Souk Arras (6,000 habitants) (l'ancienne Tagaste, patrie de saint Augustin), qui n'était qu'un poste de surveillance, a récemment acquis, par suite de l'établissement de cette voie ferrée et de l'affluence des travailleurs, une importance considérable. Située à 740 mètres d'altitude, dans un climat salubre, on y comptait 4,000 habitants en 1881, et la ville s'est développée, à l'américaine, avec une sorte d'activité fiévreuse. Des terres excellentes ont été mises à la disposition de la colonisation. C'est à Souk Arras que s'embranche le chemin de fer de Tebessa.

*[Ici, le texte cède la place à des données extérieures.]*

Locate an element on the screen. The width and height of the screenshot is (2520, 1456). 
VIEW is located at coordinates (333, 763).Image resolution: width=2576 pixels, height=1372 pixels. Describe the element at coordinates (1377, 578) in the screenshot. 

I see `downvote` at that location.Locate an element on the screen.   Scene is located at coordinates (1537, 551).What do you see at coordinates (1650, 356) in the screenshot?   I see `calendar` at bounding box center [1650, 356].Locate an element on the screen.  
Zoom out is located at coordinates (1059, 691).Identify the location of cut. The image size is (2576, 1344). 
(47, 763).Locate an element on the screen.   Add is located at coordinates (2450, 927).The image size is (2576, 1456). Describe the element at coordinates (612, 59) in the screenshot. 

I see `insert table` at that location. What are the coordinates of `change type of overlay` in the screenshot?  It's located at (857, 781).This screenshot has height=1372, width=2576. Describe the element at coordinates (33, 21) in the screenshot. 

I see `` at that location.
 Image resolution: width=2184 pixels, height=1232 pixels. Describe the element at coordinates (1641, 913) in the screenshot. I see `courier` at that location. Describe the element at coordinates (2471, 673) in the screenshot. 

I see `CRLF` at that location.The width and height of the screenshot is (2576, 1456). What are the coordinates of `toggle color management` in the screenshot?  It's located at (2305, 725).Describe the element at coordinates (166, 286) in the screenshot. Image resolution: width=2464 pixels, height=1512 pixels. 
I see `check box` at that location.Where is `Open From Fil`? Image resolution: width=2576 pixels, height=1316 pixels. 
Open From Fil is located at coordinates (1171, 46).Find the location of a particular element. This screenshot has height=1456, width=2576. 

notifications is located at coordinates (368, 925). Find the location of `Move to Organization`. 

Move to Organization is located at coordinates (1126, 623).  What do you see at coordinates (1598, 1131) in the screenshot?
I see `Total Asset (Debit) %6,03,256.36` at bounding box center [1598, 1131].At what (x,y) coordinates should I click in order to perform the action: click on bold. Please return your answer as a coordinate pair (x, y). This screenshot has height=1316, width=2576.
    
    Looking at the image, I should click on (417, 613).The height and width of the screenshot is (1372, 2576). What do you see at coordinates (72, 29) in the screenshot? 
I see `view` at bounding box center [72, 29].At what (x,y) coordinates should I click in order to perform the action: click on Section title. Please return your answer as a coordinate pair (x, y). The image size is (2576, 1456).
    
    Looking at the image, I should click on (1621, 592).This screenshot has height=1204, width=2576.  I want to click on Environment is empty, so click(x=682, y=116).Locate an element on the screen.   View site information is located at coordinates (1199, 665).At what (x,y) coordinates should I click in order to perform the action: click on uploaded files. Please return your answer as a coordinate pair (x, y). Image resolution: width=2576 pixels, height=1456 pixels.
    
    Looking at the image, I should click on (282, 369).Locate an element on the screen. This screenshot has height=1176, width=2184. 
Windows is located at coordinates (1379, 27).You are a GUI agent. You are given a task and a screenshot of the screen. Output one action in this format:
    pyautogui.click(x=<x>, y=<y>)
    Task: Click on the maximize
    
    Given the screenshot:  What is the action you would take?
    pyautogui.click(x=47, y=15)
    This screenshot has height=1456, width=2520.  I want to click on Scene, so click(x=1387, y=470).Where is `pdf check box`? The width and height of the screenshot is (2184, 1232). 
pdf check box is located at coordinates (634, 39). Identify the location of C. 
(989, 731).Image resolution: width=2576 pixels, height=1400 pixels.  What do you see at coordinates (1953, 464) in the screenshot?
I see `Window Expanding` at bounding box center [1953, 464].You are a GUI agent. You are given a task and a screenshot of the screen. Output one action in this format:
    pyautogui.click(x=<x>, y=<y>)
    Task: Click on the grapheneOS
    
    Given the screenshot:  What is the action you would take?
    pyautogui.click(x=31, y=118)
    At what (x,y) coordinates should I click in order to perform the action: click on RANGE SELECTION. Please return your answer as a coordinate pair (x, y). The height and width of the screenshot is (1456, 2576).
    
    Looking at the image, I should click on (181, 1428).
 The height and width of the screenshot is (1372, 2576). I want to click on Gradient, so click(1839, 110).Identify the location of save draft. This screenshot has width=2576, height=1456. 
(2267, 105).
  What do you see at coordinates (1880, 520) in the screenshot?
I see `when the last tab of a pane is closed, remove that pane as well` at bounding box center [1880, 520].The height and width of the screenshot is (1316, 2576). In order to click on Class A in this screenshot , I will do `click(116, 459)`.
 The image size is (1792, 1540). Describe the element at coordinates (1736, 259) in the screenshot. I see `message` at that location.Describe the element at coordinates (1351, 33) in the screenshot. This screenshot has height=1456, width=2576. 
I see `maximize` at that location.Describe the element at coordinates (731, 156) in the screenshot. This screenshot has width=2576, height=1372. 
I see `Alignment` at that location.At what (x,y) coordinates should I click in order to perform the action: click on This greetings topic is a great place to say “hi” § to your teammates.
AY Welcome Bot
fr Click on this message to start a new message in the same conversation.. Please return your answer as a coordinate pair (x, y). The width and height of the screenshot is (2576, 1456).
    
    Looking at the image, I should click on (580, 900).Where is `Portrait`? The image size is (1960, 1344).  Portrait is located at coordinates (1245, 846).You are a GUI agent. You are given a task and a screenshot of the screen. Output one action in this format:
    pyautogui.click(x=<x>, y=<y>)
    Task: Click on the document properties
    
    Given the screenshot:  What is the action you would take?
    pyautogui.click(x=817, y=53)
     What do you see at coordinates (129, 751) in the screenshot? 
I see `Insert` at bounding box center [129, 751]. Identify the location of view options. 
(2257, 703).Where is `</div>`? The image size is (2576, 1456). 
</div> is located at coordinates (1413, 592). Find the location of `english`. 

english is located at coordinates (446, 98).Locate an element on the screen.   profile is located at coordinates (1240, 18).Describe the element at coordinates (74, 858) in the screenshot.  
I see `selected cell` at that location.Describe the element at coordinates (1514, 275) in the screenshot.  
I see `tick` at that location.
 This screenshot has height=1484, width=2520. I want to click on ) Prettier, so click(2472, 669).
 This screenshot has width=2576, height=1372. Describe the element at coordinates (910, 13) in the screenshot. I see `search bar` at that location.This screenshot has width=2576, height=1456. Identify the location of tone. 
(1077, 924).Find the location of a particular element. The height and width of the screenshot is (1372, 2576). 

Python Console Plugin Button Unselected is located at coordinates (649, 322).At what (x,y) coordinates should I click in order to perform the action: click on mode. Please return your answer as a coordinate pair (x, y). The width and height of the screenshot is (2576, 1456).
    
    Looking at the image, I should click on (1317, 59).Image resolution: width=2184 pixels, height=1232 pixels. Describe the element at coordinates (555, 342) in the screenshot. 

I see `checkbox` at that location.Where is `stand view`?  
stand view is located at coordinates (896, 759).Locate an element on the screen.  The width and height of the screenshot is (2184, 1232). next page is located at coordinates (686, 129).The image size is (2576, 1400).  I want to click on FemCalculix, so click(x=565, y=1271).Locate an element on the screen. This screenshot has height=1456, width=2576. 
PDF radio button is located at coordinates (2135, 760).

L'oued Mellègue est non moins intéressant. Il est formé de deux branches. La branche occidentale dessine un long sillon orienté du sud-ouest au nord-est, qui est prolongé dans l'Aurès par la vallée de l'oued el-Arab. On n'y trouve aucune localité importante; la route de Constantine à Tebessa la traverse au bordj Meskiana, centre de quelques belles cultures européennes.

La branche orientale de l'oued Mellègue, appelée oued Guelat, descend des montagnes de Tebessa. Elle correspond par ses sources, d'une part avec l'oued el-Hathob (route de Kairouan), de l'autre avec la vallée de l'oued Hallail (route des oasis de Ferkane et de Negrine).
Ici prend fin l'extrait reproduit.